本文还公开了治疗、延迟或预防患有任何SISC相关的癌症易感综合征诸如家族性腺瘤息肉病(“FAP”)的受试者的任何疾病表现的方法。该方法包括延迟对外科手术诸如结肠切除术的需要，外科手术预防性地去除结肠以便降低未来结直肠癌发展的风险。该方法包括向受试者施用包含治疗有效量的式I化合物或其药学上可接受的盐、其溶剂化物和其多晶型物的组合物。本文使用术语FAP涵盖有时称为其亚型的疾病，诸如衰减型家族性腺瘤息肉病(“AFAP”)。除非另有说明或明确称为任何特定亚型，否则术语FAP包括诸如AFAP的亚型。
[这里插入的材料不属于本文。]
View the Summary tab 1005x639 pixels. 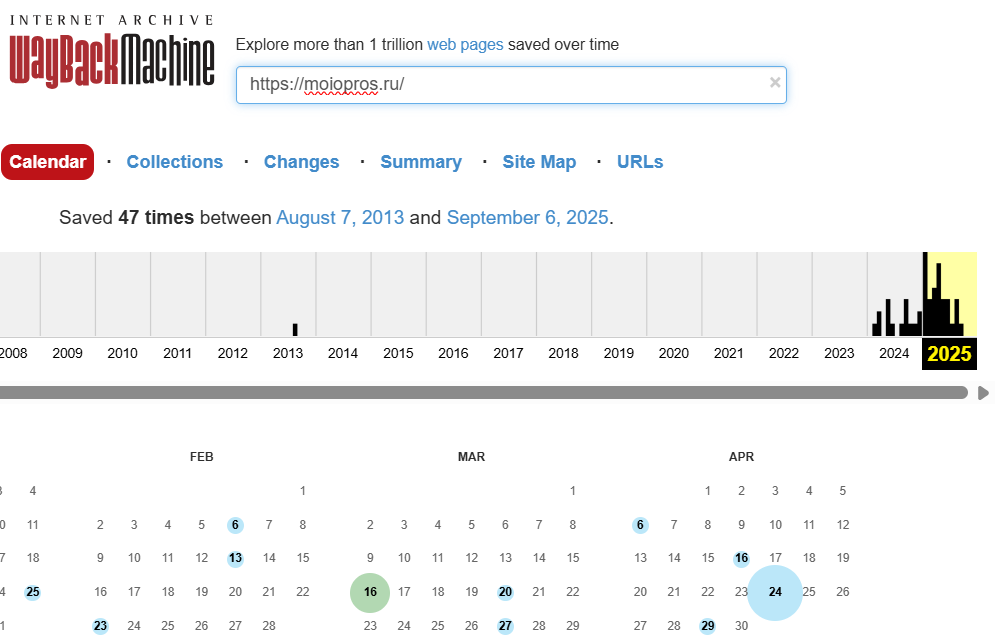pos(420,162)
在一些方面，一种减少受试者中的息肉数目或息肉负荷(后者通过考虑息肉的数目和个体大小两方面来定义)的方法包括向该受试者施用包含治疗有效量的式I化合物或其药学上可接受的盐、溶剂化物和多晶型物的组合物。在一些方面，减少息肉的数目包括在施用式I化合物后减少结肠、直肠、术后J袋和/或十二指肠中的息肉的数目。在一些方面，减少结肠、直肠、术后J袋和十二指肠中直径≥2mm的息肉的数目。在一些方面，减少结肠、直肠、术后J袋和/或十二指肠中直径≥5mm的息肉的数目。在某些方面，施用后息肉的数目减少约5％、10％、15％、20％、25％、30％、35％、40％、45％、50％、55％、60％、65％、70％、75％、80％、85％、90％、91％、92％、93％、94％、95％、96％、97％、98％、99％、99.9％或更多、或其间的任何范围。

本文还公开了治疗或预防处于疾病演化的任何阶段的SISC发作，特别是CRC发作的方法，这些方法包括向受试者施用包含治疗有效量的式I化合物或其药学上可接受的盐、溶剂化物和多晶型物的组合物。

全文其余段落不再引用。